━━━ MATERIAL SHOWN

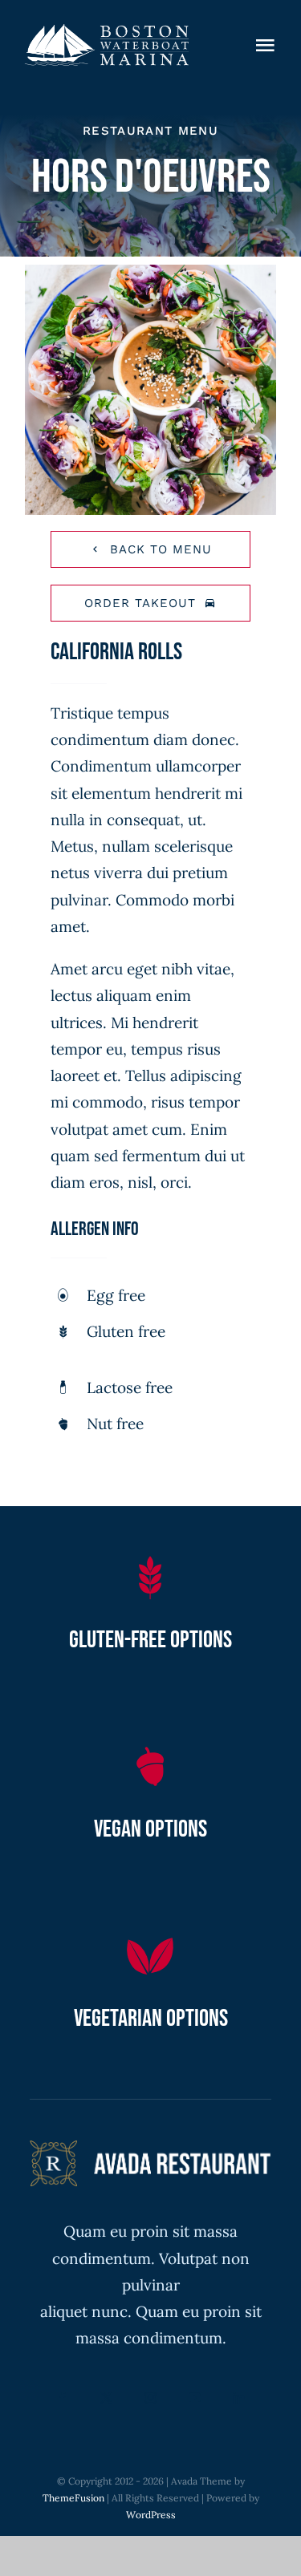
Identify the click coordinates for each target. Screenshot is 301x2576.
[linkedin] (239, 2398)
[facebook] (62, 2398)
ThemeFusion (73, 2498)
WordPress (151, 2515)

━━━━━━

### REQUIRED WORK
Repeat every line of the data exactly, but do not include pictures.

### RESPONSE TO THIS EXERCISE
Identify the click coordinates for each target. Screenshot is 301x2576.
[linkedin] (239, 2398)
[facebook] (62, 2398)
ThemeFusion (73, 2498)
WordPress (151, 2515)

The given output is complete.